There was a little light only a few candles—but it was enough. I waited at the
corner some few minutes, listening, until I guessed they were too interested in
what they were doing to notice me. I peered round the wall just as the voice I
assumed was Berys rose high and loud in a kind of incantation. Just as I looked
round the light changed, from dim candlelight to a bright red glow, and I heard
a hissing voice like nothing I’d ever imagined.
“There, above the small altar between Berys
and—Marik, a figure of nightmare hovered in the air above glowing red coals,
and it was much the same colour.
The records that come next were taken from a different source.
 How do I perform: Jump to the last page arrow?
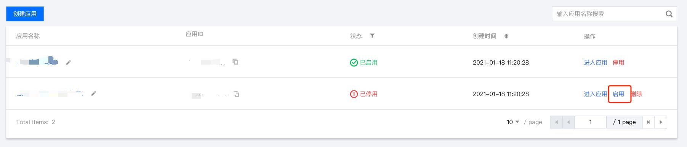click(x=648, y=122)
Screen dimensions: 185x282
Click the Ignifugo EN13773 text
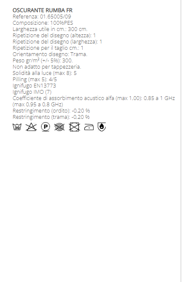pos(34,86)
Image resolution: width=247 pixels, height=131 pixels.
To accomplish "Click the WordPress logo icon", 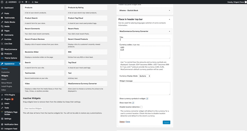I will 2,2.
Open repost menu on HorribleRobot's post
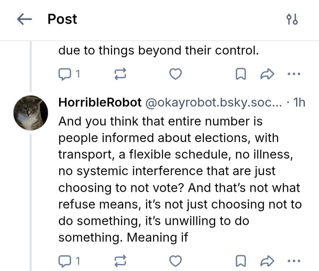319x271 pixels. [120, 261]
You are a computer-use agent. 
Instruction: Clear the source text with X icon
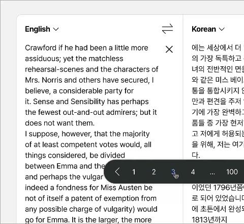click(x=169, y=49)
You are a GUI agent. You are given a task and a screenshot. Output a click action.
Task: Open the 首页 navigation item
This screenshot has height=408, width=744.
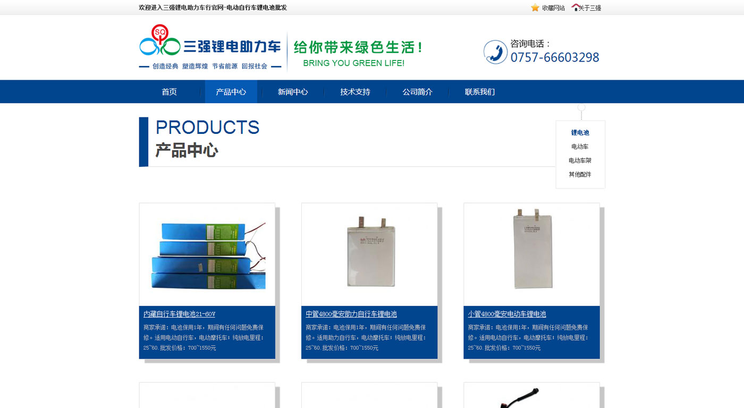click(170, 92)
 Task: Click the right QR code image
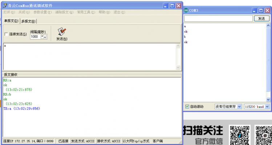pos(263,135)
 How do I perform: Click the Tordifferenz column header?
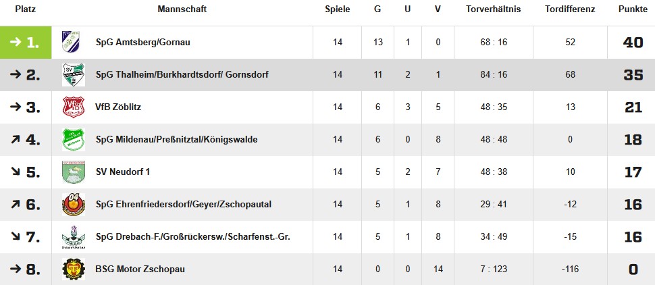coord(570,9)

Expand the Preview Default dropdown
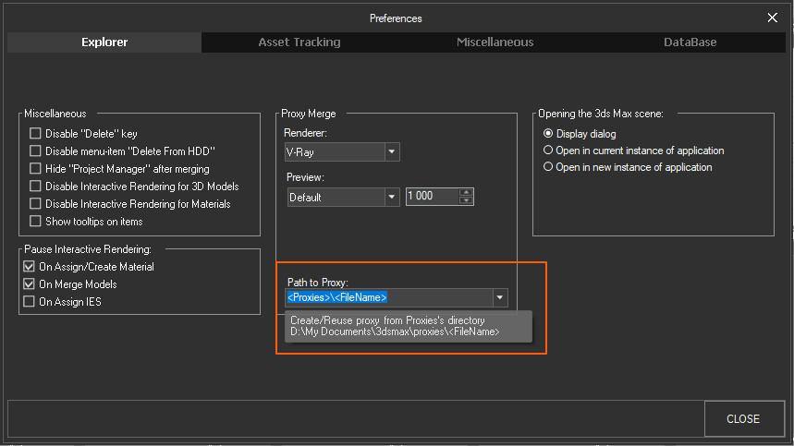391,197
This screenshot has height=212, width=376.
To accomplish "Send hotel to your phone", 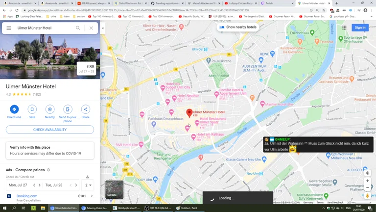I will coord(68,109).
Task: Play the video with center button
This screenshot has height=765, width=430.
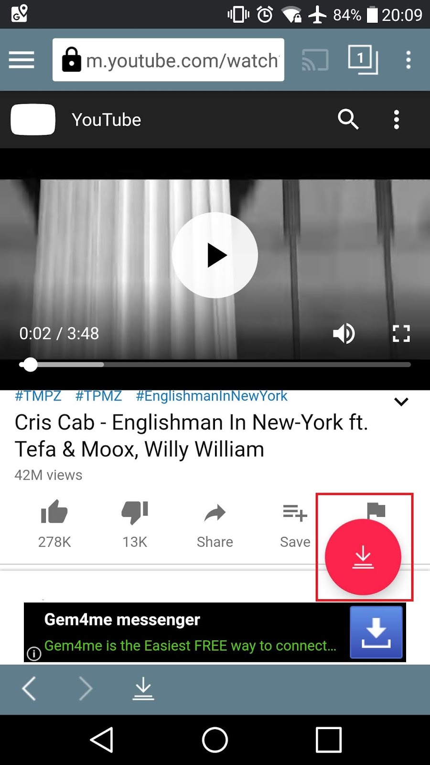Action: coord(215,255)
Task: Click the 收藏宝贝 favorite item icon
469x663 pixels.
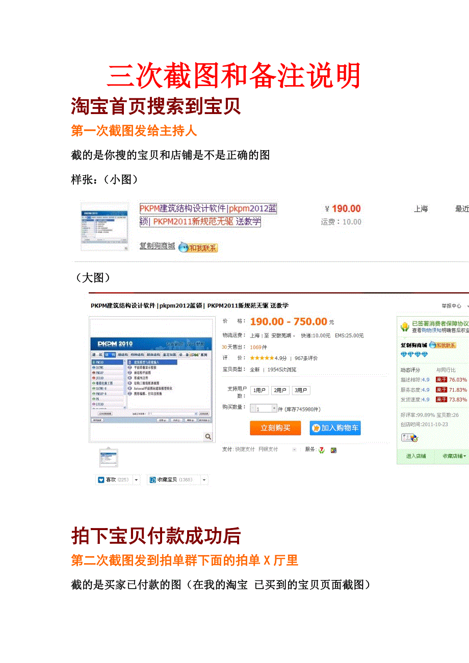Action: (x=152, y=480)
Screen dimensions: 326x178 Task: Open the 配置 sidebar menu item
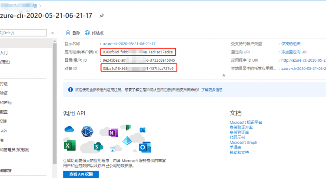[x=4, y=112]
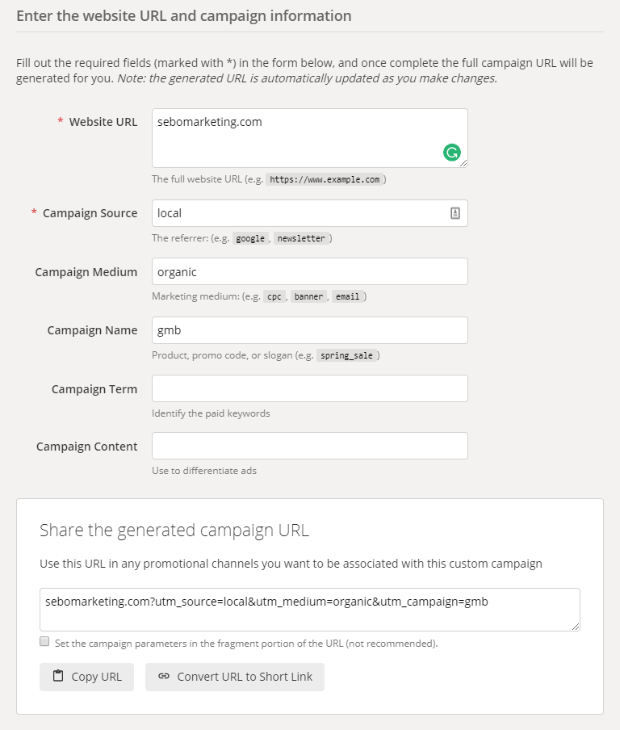Screen dimensions: 620x730
Task: Click the clipboard icon on Copy URL
Action: tap(58, 676)
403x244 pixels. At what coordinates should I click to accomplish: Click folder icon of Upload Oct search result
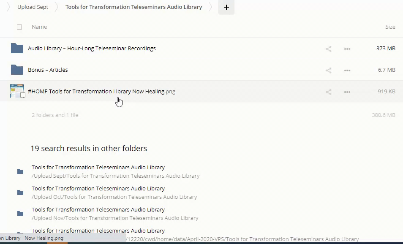[x=20, y=192]
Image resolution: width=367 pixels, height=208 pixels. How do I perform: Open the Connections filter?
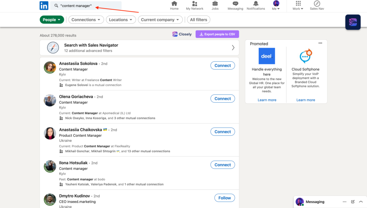point(86,19)
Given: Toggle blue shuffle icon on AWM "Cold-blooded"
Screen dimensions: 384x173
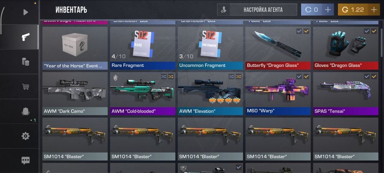Looking at the screenshot, I should (164, 77).
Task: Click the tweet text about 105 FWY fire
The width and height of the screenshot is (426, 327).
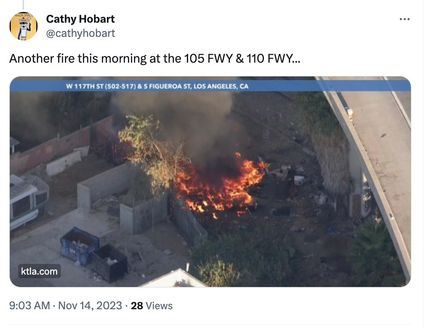Action: click(155, 58)
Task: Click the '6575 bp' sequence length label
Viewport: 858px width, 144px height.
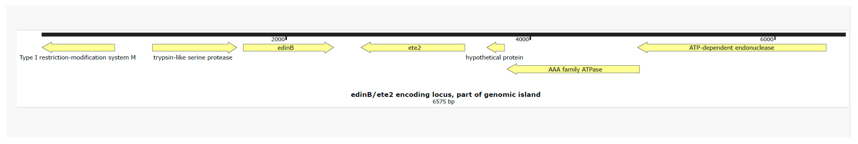Action: 443,101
It didn’t take much to guess that it must be
one of the Rakshasa, a demon from the Seven Hells. I’d only ever come across
the Rikti, the minor demons, on one of my jobs—it was a pleasure taking out
that demon caller—but this was its older cousin, and a foul, fierce thing it
was. The voice made my skin crawl.
“That was a bad moment, because even if the
men couldn’t see me the demon sure as all Hells could.” He smiled grimly.
“I had forgotten the nature of the things. They don’t give away spit. It
probably hoped I was there to kill them, which would leave it free to go. In
any case, it never even hinted to them that I was there.
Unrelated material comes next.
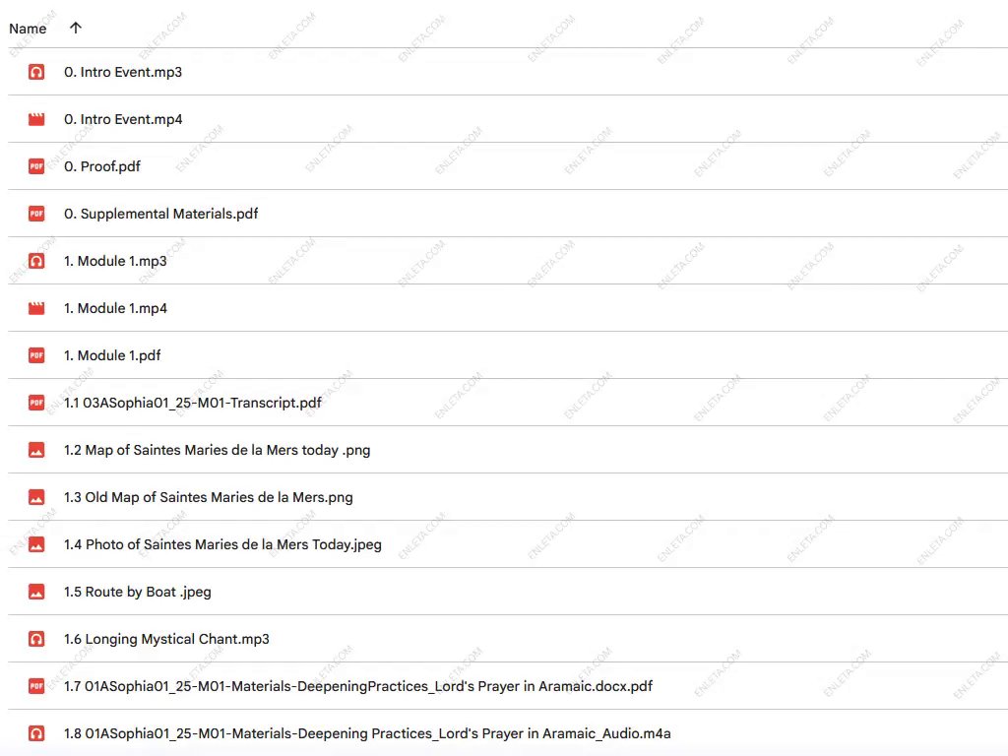Toggle sort direction with the arrow

click(76, 28)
“I don’t remember what they said—there was a
lot of bickering, threats, and empty posturing on both sides. I remember
Marik’s voice swearing his firstborn child to Berys, though, and Berys saying
it was time for the blood sacrifice. I didn’t think much of it until I heard a
small sound, startling in that place. Even in those days I knew the sound of a
waking infant when I heard it.
“It took me a few seconds to understand that
they were going to kill some poor, nameless child then and there and give its
blood to the demon for the making of this Farseer.
“You must understand, Lanen, that all the
while I was watching and listening, I was planning when and where to strike.
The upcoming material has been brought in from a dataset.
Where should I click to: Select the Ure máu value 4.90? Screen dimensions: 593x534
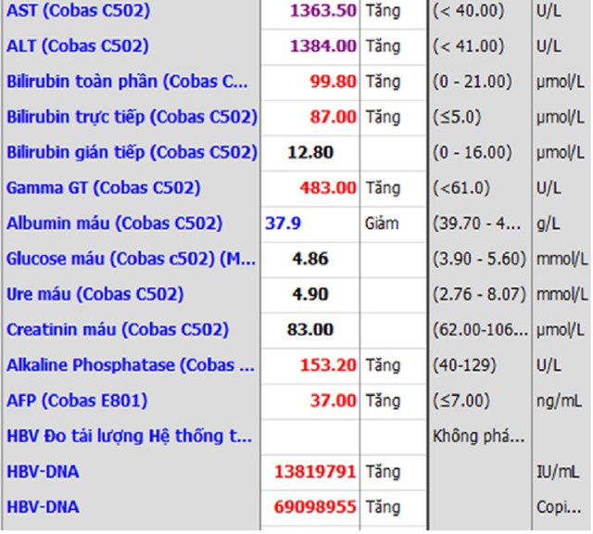pyautogui.click(x=310, y=295)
All those years of killing left me with a good sound sense of survival and
strategy.” He frowned. “I wish I could say my first impulse was to
rush in and try to save the child. I thought about it, but I knew that the best
that could happen was that I would be killed myself and do Maran and the child
no good. Maran and I had decided it would be best to take the Farseer once it
was made, and I knew I had to keep to the plan:” He lifted the tankard
before him, which he had ignored for some while, and drank deep.
“I watched it all, Lanen,” said Jamie,
his voice deep with old sorrow. “Berys chanting, the child crying louder
and louder, screaming in fear and pain, then suddenly, horribly silent. I moved
no muscle, invisible in the shadows that hid me at the back of the room, but I
swore revenge for that babe as it died.
“Then Berys told Marik that he would have to
give of his own blood to seal the spell. The craven bastard yelled near as loud
as the child had, and cursed Berys through his teeth when his arm was opened to
let the blood. I began to slip my dagger from my boot. A poignard would have
killed, but somehow, in the face of that evil, the thought of giving more death
to that creature made me sick. My hands were stained enough as it was.’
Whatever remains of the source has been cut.